### Task prompt
Rename "plus icon" to "add button" in the records from their start through the line holding "Action: tap(188, 198)", inclusive. Give those lines again with everything else unchanged.

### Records
******
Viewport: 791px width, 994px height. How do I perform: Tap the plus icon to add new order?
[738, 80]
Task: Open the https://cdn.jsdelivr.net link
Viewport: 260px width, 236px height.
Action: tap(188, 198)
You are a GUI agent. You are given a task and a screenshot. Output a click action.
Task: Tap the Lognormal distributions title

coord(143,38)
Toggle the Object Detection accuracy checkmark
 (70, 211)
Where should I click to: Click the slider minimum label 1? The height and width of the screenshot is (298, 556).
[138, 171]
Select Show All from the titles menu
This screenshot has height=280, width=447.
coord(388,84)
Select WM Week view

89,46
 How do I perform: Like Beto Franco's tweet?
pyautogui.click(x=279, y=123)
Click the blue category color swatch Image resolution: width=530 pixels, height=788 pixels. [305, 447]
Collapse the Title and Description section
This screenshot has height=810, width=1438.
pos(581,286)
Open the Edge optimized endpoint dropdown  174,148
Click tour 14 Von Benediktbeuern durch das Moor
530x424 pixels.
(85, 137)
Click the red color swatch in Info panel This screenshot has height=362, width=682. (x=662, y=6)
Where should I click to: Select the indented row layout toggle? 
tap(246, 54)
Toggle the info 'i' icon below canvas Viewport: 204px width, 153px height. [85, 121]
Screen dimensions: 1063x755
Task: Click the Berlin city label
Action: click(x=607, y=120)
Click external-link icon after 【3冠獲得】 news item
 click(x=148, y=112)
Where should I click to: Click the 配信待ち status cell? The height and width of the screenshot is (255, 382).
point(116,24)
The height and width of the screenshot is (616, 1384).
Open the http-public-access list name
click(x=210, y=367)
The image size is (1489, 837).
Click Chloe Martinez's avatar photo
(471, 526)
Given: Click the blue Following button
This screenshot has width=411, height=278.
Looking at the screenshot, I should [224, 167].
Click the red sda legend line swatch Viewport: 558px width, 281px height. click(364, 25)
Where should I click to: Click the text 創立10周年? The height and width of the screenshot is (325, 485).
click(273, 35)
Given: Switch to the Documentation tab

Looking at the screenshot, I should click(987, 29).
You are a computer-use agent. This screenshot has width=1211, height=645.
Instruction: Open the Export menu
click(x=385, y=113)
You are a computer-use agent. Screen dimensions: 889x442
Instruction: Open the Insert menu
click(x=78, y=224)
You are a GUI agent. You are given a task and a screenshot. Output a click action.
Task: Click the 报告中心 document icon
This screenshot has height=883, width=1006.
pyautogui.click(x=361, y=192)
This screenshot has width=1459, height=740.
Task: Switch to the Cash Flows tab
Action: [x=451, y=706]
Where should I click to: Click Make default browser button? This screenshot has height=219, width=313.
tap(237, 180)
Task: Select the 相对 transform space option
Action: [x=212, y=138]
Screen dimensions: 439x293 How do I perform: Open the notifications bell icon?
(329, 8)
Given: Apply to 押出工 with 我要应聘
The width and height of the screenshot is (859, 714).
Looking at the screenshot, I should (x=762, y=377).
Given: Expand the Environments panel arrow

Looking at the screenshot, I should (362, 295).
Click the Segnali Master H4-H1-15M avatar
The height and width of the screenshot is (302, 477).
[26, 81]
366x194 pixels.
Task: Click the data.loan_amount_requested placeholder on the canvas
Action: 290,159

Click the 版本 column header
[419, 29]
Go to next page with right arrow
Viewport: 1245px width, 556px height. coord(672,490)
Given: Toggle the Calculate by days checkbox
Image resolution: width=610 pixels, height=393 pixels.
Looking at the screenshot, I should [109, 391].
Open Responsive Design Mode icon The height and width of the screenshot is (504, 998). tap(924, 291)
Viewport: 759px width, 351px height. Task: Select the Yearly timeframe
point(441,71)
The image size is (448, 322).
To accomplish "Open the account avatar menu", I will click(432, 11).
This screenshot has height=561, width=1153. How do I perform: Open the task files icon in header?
******
### Finished answer
Viewport: 791px width, 994px height. How do I perform: Tap the add button to add new order?
[738, 80]
Task: Open the https://cdn.jsdelivr.net link
Viewport: 260px width, 236px height.
Action: tap(188, 198)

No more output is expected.